Bientôt ils décideraient de rester avec lui pour toujours.16
Ils n’oublieront jamais l’heure exacte de ce moment décisif : la dixième heure de la journée, la dernière heure de l’après-midi.17
Le jour décline. Tandis que les trois jeunes marcheurs baignent dans les derniers rayons dorés du couchant, un sentiment tout nouveau pointe dans leur cœur.
Rencontre magique, cruciale. Pour les disciples novices. Pour le nouveau maître.
De quoi parlent-ils durant cette inoubliable veillée sous les étoiles ? Les écrits des protagonistes ne le rapportent pas.18 Sauf un détail : le moment où ces jeunes gens rencontrent Jésus et décident de rester avec lui devient un marqueur dans leur histoire. Parce qu’ils ont trouvé en lui ce qu’ils cherchaient, beaucoup de choses qu’ils ne cherchaient pas, d’autres qu’ils cherchaient sans le savoir et quelque chose de meilleur que ce qu’ils étaient en train de chercher.

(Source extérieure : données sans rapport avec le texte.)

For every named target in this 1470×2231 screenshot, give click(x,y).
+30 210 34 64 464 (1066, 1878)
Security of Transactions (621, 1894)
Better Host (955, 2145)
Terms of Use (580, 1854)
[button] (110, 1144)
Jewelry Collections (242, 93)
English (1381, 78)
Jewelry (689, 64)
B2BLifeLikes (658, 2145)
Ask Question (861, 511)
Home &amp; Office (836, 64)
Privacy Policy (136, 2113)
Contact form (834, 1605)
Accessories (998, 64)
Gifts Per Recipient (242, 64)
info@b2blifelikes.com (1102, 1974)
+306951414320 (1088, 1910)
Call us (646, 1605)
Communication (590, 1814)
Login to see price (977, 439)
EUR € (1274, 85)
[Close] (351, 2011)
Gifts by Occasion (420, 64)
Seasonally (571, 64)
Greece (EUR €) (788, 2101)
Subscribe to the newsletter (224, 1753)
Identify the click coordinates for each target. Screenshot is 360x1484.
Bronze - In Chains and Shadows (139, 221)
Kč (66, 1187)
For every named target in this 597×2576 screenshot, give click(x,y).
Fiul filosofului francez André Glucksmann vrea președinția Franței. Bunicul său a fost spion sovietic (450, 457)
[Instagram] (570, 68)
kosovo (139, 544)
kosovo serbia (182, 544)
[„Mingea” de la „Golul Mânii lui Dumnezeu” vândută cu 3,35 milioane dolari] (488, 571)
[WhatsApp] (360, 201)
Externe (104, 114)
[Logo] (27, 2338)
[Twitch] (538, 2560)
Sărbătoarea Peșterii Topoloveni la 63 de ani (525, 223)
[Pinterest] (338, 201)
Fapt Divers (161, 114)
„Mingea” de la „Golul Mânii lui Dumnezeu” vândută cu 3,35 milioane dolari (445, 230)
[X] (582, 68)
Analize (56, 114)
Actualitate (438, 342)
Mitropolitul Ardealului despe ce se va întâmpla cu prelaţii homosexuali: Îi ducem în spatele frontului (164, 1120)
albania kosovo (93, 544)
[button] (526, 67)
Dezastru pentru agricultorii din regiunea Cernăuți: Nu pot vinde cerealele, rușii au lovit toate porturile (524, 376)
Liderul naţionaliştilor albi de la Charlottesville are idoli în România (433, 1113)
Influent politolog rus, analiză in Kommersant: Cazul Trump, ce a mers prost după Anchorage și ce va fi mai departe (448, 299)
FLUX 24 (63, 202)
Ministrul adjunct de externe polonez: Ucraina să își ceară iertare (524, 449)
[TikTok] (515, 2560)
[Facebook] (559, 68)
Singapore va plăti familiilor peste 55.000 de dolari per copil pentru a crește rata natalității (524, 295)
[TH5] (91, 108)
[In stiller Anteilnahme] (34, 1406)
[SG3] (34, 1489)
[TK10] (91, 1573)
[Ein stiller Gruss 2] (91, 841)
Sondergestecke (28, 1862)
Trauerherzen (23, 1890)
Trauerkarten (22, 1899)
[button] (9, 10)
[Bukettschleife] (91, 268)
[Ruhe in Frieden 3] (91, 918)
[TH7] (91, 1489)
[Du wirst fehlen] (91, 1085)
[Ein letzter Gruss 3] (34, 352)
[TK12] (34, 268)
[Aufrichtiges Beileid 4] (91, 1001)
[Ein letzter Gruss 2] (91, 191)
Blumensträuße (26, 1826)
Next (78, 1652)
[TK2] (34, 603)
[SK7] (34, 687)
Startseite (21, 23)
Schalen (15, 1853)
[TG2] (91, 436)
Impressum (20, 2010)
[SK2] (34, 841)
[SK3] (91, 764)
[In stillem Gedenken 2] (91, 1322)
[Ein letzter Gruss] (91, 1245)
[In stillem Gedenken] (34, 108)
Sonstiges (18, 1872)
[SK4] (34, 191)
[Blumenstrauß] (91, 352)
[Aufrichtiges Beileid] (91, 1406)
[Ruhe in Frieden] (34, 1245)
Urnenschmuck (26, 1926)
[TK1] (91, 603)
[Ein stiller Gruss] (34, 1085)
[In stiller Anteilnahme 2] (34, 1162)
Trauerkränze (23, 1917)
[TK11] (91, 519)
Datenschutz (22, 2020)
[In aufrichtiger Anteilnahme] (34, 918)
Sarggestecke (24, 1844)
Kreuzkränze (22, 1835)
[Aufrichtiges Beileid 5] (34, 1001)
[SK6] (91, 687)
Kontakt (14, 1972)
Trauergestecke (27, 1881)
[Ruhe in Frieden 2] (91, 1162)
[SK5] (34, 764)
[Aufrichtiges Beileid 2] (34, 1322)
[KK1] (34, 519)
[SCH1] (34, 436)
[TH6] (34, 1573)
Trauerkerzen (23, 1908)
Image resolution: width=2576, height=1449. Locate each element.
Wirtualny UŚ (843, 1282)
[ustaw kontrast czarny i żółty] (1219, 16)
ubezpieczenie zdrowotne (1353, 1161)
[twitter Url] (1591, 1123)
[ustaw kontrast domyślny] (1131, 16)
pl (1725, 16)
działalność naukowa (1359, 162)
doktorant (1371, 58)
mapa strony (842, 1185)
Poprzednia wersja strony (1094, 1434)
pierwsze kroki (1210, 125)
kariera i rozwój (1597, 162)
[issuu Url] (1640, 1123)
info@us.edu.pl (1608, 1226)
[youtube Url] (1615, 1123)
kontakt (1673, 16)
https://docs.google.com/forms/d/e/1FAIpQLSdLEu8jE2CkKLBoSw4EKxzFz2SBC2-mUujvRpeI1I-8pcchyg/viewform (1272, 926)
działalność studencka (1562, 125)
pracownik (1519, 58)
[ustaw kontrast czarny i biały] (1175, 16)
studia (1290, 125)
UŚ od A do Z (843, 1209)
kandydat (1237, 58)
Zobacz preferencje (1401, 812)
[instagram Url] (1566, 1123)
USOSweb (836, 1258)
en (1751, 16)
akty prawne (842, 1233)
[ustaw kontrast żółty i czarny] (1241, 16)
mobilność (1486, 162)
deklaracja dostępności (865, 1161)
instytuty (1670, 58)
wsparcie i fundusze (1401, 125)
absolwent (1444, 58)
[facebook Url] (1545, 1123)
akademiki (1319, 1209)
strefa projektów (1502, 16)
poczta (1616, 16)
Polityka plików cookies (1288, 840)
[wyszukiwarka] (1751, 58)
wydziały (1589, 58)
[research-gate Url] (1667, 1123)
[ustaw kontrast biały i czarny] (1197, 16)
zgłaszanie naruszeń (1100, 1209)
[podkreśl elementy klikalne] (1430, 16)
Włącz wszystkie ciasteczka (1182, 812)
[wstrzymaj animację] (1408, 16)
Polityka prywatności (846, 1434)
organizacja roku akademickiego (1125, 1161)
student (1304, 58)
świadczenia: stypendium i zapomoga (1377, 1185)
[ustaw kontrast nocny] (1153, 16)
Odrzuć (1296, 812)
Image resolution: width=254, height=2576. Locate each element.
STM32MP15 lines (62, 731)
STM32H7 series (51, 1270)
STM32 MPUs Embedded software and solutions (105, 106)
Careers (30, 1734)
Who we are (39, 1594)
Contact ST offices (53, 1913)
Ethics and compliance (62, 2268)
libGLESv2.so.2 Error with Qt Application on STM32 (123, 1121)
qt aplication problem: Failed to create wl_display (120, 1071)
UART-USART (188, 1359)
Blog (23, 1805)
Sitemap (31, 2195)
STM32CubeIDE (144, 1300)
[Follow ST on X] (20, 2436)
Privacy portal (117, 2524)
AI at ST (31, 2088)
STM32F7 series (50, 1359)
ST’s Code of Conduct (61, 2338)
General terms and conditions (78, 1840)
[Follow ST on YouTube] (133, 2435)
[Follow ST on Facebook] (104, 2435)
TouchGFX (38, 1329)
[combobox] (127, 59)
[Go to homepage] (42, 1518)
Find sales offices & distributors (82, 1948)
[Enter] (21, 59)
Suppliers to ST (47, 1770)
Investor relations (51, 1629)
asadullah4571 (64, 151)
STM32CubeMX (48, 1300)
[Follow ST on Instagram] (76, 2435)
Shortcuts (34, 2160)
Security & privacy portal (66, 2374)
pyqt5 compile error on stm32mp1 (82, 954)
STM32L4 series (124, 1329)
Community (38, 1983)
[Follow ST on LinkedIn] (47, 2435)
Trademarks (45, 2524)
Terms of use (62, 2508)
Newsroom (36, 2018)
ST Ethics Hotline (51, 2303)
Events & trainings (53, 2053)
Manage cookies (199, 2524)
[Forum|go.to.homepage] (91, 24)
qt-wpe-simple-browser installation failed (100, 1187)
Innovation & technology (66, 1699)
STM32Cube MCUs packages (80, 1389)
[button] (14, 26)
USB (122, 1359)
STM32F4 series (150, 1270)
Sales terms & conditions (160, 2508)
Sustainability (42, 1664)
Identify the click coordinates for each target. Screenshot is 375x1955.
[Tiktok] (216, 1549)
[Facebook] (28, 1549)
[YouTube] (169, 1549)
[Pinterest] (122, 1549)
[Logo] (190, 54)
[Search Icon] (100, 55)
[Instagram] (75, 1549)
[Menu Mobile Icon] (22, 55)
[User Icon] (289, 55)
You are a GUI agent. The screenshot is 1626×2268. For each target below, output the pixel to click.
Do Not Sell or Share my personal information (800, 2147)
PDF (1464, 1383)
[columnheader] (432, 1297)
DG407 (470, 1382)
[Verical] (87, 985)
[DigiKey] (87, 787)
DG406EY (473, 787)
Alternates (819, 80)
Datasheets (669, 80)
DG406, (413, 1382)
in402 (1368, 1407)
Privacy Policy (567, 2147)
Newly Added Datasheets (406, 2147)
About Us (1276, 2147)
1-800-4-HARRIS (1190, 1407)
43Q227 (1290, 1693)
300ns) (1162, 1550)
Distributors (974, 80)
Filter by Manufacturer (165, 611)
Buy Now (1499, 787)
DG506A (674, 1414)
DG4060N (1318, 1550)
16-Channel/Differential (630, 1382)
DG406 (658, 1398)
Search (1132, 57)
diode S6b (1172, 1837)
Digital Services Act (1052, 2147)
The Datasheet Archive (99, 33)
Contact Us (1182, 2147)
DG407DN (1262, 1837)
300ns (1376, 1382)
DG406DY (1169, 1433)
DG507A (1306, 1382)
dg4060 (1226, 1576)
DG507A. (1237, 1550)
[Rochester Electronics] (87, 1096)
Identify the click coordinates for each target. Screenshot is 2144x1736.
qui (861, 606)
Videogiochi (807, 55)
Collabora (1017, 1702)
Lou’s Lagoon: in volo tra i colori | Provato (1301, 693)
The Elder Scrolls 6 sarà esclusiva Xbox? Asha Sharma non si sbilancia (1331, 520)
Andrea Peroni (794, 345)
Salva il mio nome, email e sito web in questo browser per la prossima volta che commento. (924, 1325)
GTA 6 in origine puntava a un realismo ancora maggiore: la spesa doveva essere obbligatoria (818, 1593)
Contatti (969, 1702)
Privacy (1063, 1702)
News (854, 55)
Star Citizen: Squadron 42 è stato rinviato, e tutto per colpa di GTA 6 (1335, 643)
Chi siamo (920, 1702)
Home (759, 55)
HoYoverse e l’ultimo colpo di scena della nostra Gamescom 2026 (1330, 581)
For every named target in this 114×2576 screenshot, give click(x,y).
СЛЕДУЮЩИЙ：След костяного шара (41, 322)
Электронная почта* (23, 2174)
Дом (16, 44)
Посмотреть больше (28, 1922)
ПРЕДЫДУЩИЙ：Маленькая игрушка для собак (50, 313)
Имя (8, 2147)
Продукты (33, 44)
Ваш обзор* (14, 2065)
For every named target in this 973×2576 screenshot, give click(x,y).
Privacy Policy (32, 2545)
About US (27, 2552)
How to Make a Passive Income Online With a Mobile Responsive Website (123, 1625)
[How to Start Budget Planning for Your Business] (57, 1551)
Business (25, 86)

La leçon que le nouveau maître commence à leur enseigner concerne un verbe conjugable à toutes les personnes, à tous les temps et à tous les modes : aimer.19
Verbe irrégulier et imprévisible. Parce qu’il n’aime pas les impératifs, qu’il lui manque les temps parfaits, que son présent est généralement imparfait et son futur conditionnel. Un verbe qui exige d’être expérimenté sous toutes ses formes et accompagné de tous ses synonymes : désirer, apprécier, accueillir, soutenir, valoriser, respecter, partager. Mais comme la conjugaison de ce verbe étouffe dans les livres, ces premiers disciples doivent l’apprendre dans l’action.
Quel étonnement lorsqu’ils constatent que le verbe aimer personnifié est venu à leur rencontre ! Qu’il les a trouvés là dans ce trou perdu, dans ce bivouac imprévu.20 Si aimer vraiment est chercher le bien de l’autre, est vouloir son bonheur, alors oui, ces deux disciples découvrent en Jésus l’amour incarné, solidaire, inconditionnel. Non un sentiment éphémère mais un moteur en action, le principe vital qui leur fait reconnaître en leur maître quelqu’un qui vient de Dieu.21
Jean, probablement le disciple le plus jeune, fait plus tard allusion à ce sentiment aussi indéfinissable que nouveau qu’il commença à éprouver ce jour-là face à l’étonnante capacité d’empathie du Maître : le sentiment de se sentir accepté et compris sans avoir à exprimer de la gratitude pour tant d’affection. Et à partir de ce moment-là, il s’arroge avec audace le titre honorifique que personne n’aurait jamais osé afficher : « le disciple que Jésus aimait ».22
Apprendre à conjuguer le verbe aimer…. Première leçon si simple mais ô combien difficile et vaste du nouveau maître à ses premiers disciples et à tous ceux qui les suivront ! Leçon à entamer sur-le-champ, à poursuivre chez eux, dans leur quartier, dans leur village, dans l’atelier où ils travaillent, là où ils se détendent et, bien sûr, dans le sanctuaire où ils adorent. Si le verbe divin s’est approché d’eux par amour, mettre en pratique le verbe aimer dès maintenant sera aussi le moyen de s’approcher de l’autre et de s’élever vers le ciel.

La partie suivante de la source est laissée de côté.